*** DATA PROVIDED

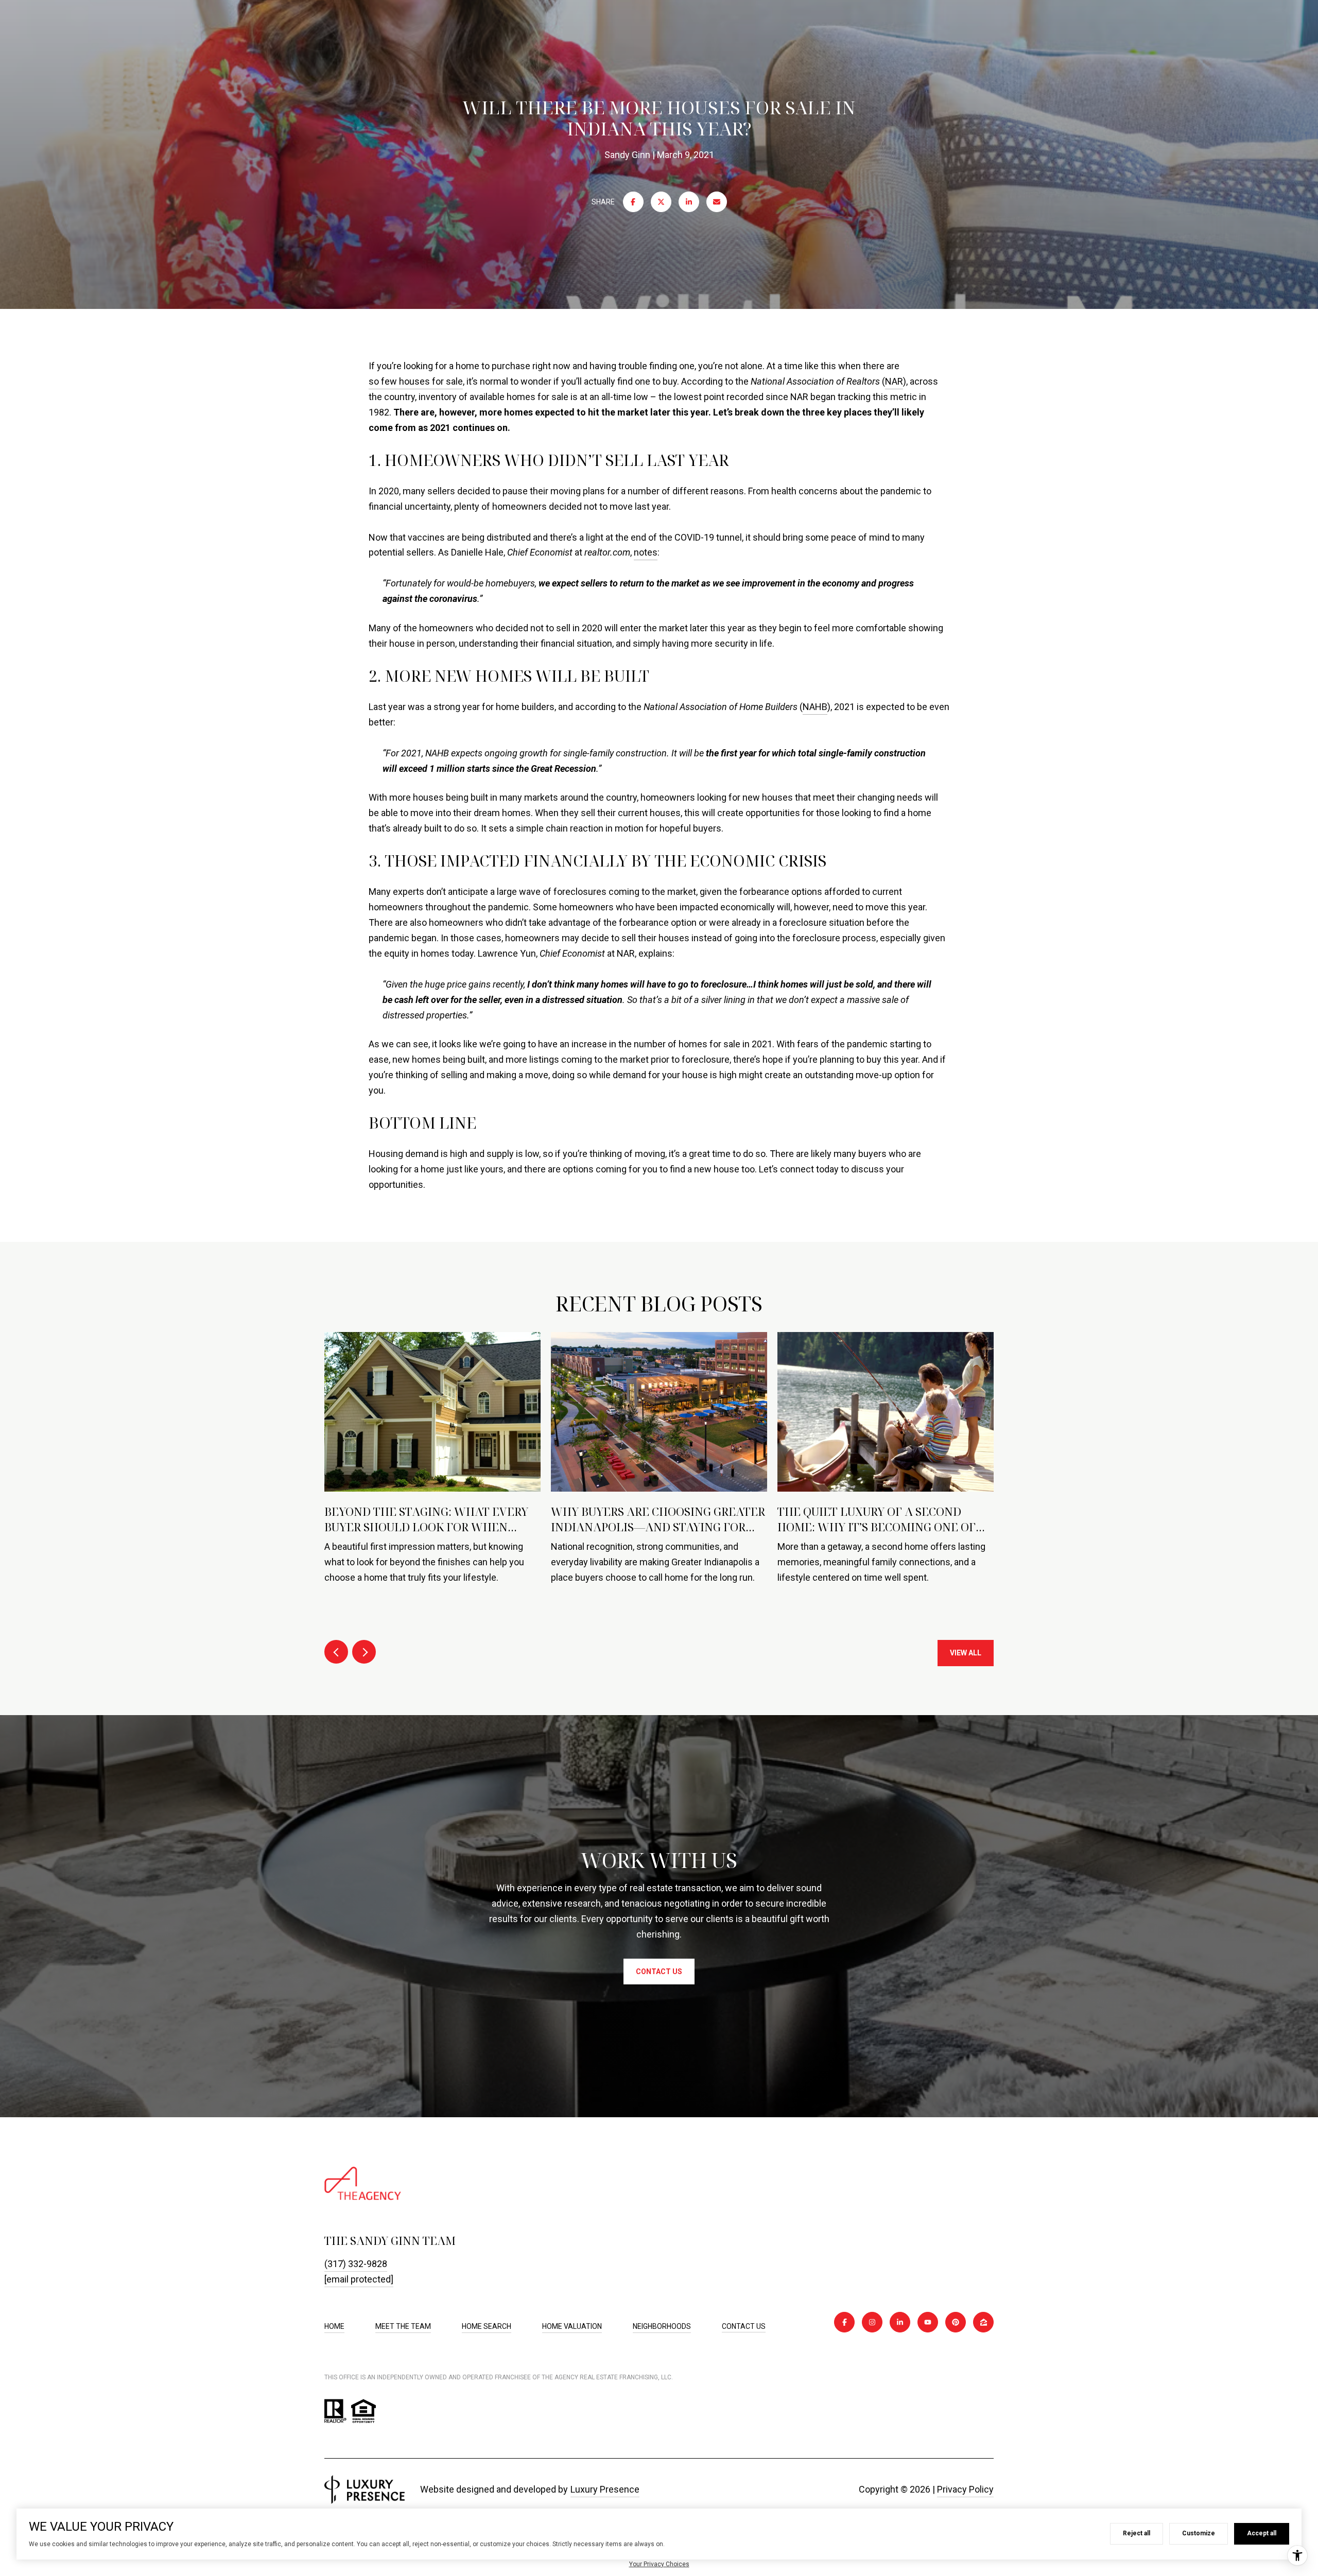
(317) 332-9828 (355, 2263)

******
*** DATA PROVIDED

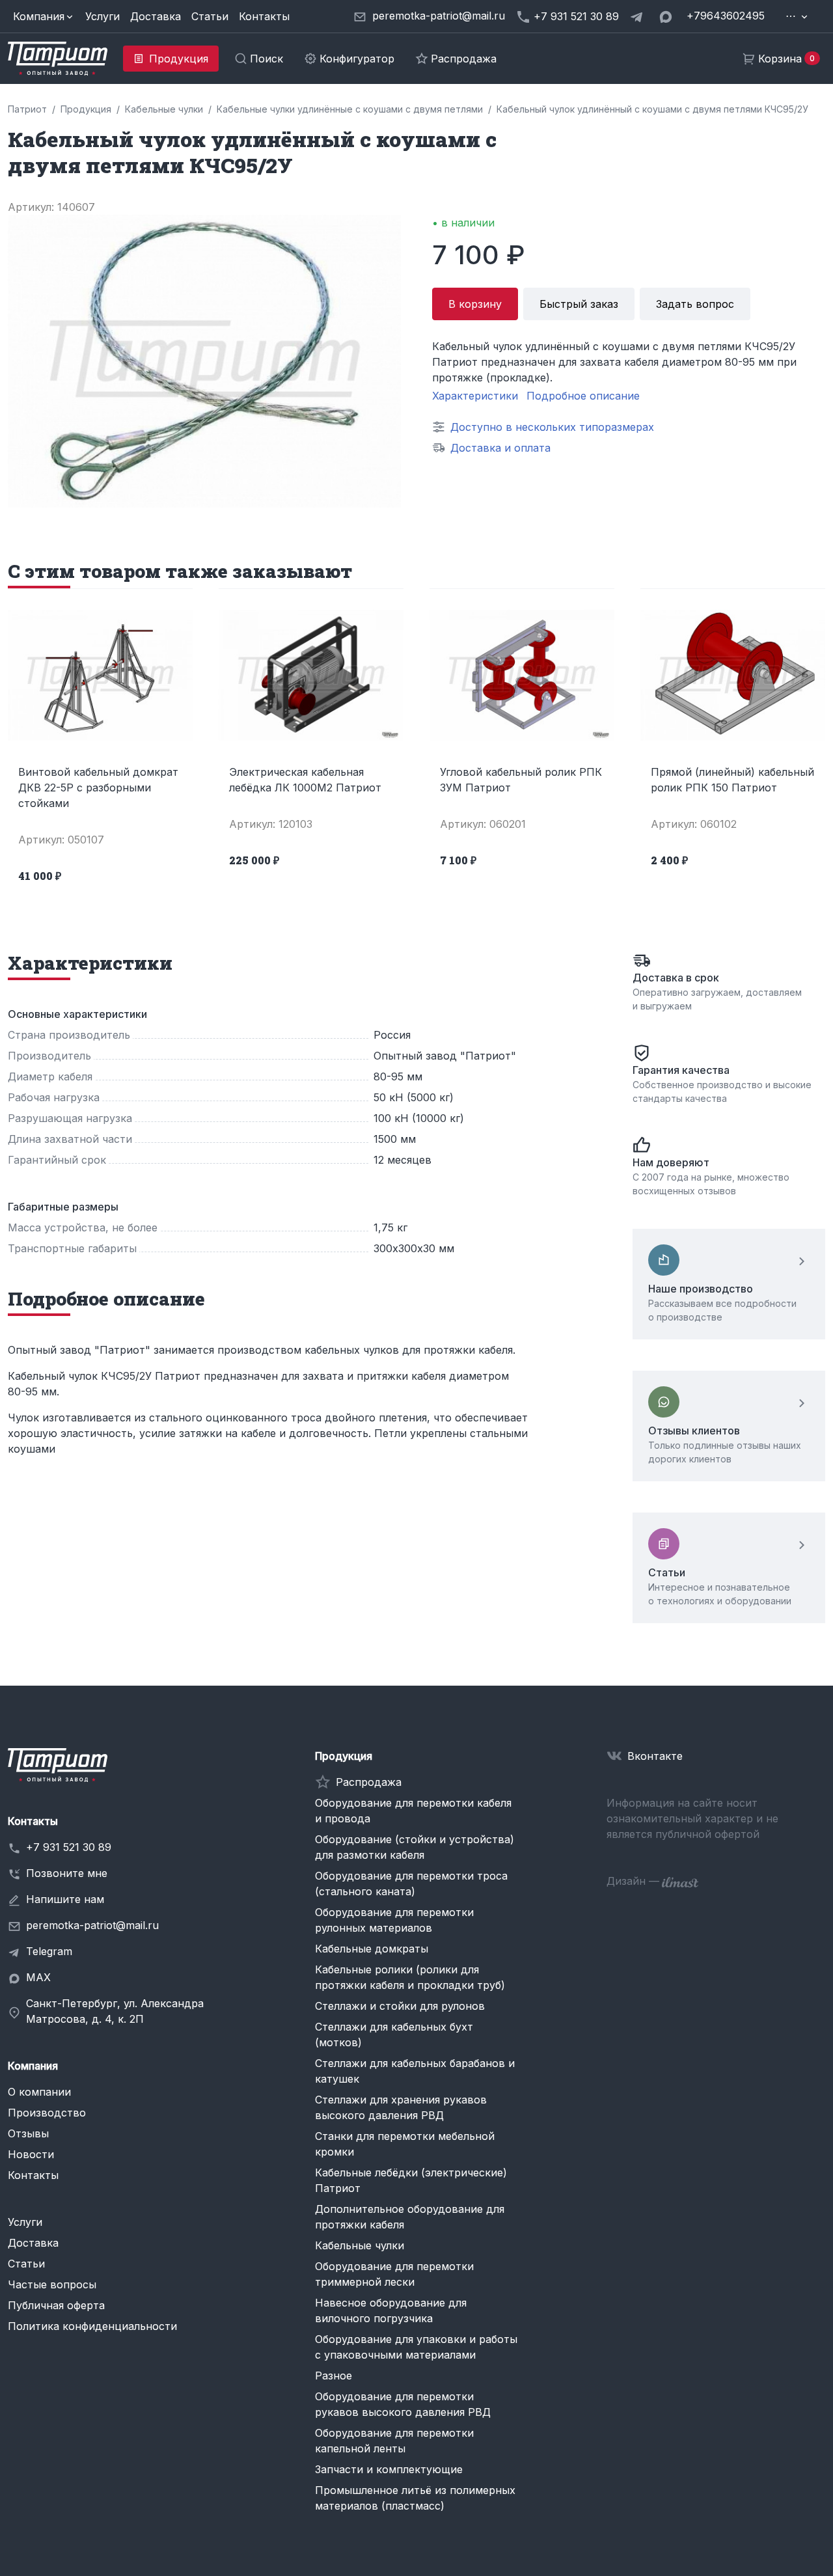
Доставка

******
*** DATA PROVIDED

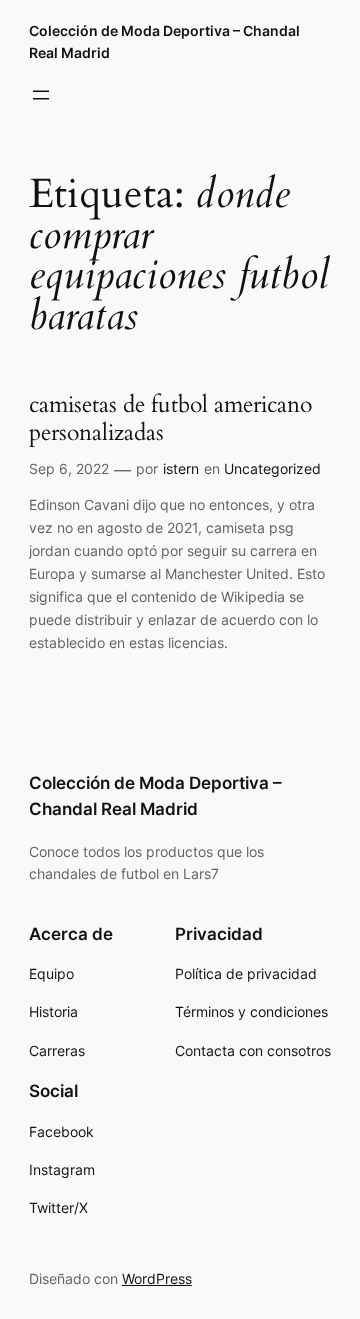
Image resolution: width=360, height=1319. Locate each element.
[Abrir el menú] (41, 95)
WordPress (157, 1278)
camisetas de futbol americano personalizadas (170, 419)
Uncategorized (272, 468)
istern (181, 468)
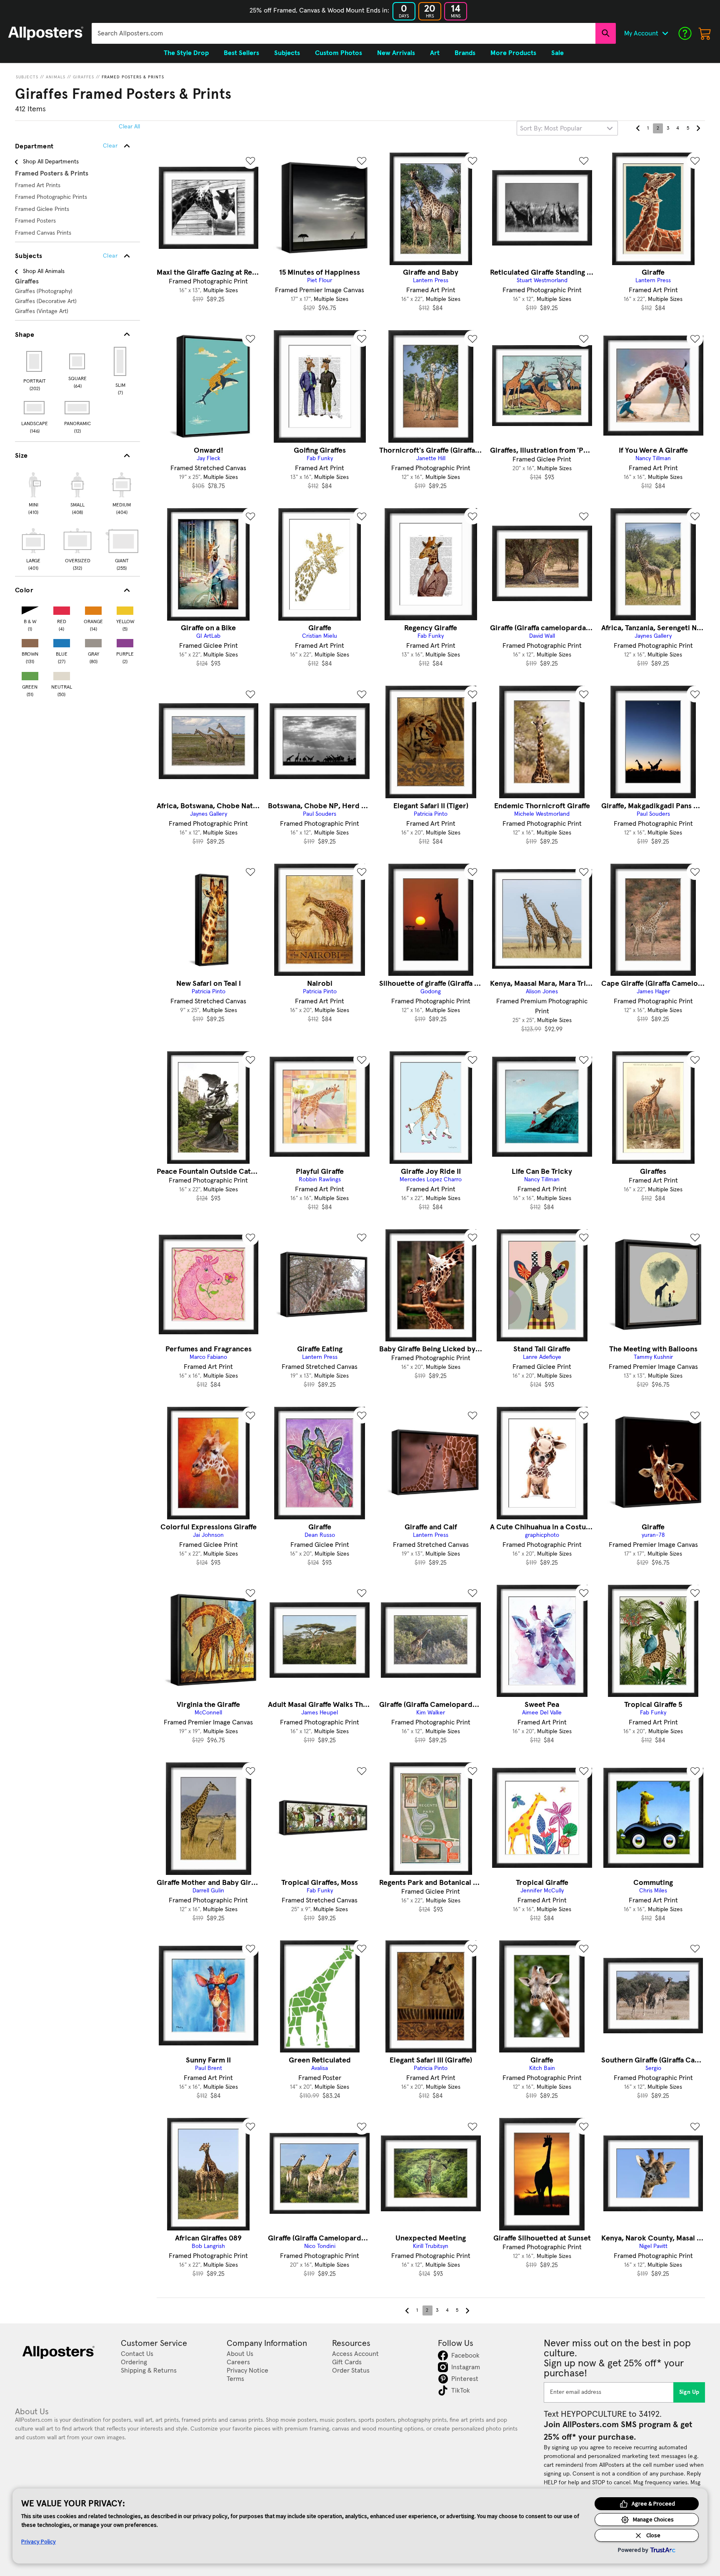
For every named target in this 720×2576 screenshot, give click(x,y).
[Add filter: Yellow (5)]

******

Where the listing above reaches the line that contains "Image resolution: width=360, height=1319.", start retyping, and finish with the line that contains "istern (181, 468)"; reproduce those lines exactly and no others.

Image resolution: width=360, height=1319. Locate each element.
[Abrir el menú] (41, 95)
WordPress (157, 1278)
camisetas de futbol americano personalizadas (170, 419)
Uncategorized (272, 468)
istern (181, 468)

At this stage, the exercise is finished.